Comme le souligne Régis Thépot, directeur général de l'EPTB Seine Grands Lacs, l'un des principaux enjeux du débat concerne le mode de financement de l'investissement, chiffré à 600 millions d'euros TTC (travaux 80 %, frais de maîtrise d'ouvrage et maîtrise d'oeuvre 11 %, mesures compensatoires environnementales 5 % et acquisition de foncier 4 %) : « Nous proposons d'inscrire le financement du projet dans le deuxième plan Seine (2014-2020) avec une prise en charge de 20 % par l'EPTB et le reste soutenu par l'État, l'agence de l'eau Seine-Normandie et l'Europe. »

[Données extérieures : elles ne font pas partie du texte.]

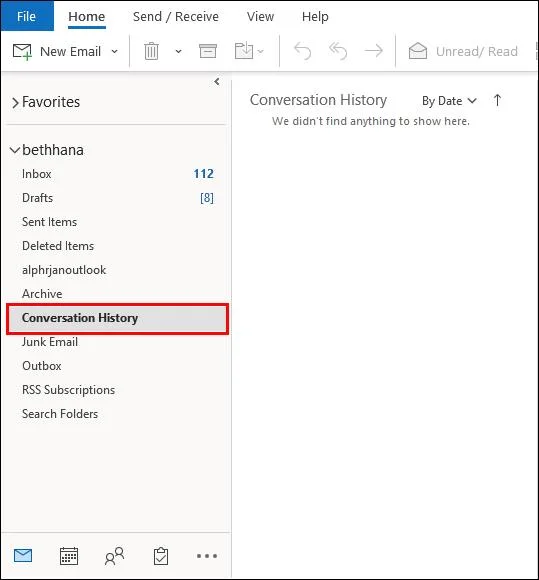Open the People contacts icon
The width and height of the screenshot is (539, 580).
tap(114, 556)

UNE AIRE DE STOCKAGE DE 2 300 HECTARES
Situé à la confluence de l'Yonne et de la Seine, le projet porte sur la création de dix espaces endigués sur les rives de la Seine, formés par 58 kilomètres de talus-digues d'une hauteur inférieure à 4,7 mètres. Ils délimitent une aire de stockage latérale de 2 300 hectares, soit 55 millions de mètres cubes d'eau pouvant être stockés en période de crue, avec une hauteur d'eau moyenne de 2,50 mètres. Ils seront remplis par pompage dans la Seine pour écrêter les fortes crues prévues tous les cinq ou six ans.

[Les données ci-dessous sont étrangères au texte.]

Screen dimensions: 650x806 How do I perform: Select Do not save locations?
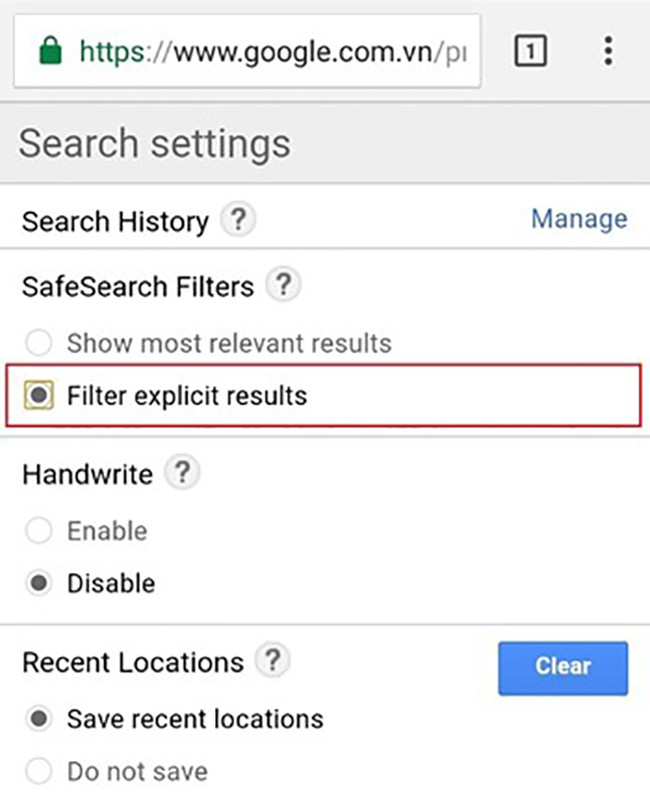click(39, 771)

Concernant l'emprise foncière du projet, l'EPTB aura deux solutions : acquérir la totalité du foncier ou juste le minimum pour maintenir les usages économiques, comme l'agriculture et l'extraction, en indemnisant les propriétaires à chaque fonctionnement. « Nous nous orientons plutôt sur la deuxième solution via des servitudes de surinondation », estime Régis Thépot.

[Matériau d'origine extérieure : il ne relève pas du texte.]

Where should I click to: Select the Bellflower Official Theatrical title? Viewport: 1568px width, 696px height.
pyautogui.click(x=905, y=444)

DE FORTS ENJEUX DE PROTECTION
À la différence des lacs réservoirs qui assurent la protection contre les inondations et le soutien du débit de la Seine, les ouvrages de La Bassée auront uniquement une vocation hydraulique. Mais leur efficacité contre les inondations sera accrue par la proximité de la capitale. « Il y a derrière ce projet des enjeux fondamentaux pour améliorer la protection de la Région Île-de-France contre les inondations et préserver l'économie francilienne. En cas d'inondation type 1910, la Région enregistrerait entre 30 à 40 milliards de dommages », souligne Régis Thépot.
UNE VOCATION ÉCOLOGIQUE
Ce concept de ralentissement dynamique des crues inspiré des polders du Rhin se développe en France depuis la loi risques de 2003. « C'est une vision moderne de la prévention des risques d'inondation », estime encore Régis Thépot. Dans le cas de La Bassée, les ouvrages restaurent aussi le caractère de zone humide de la plaine alluviale, dégradé par la canalisation de la Seine, les activités d'extraction de matériaux et le fonctionnement des grands lacs. Dans ce but, des inondations « écologiques » annuelles seront déclenchées sur 10 à 15 % de l'aire de stockage pour restaurer les milieux cibles, comme le réseau de noues situées à l'ouest de l'Auxence.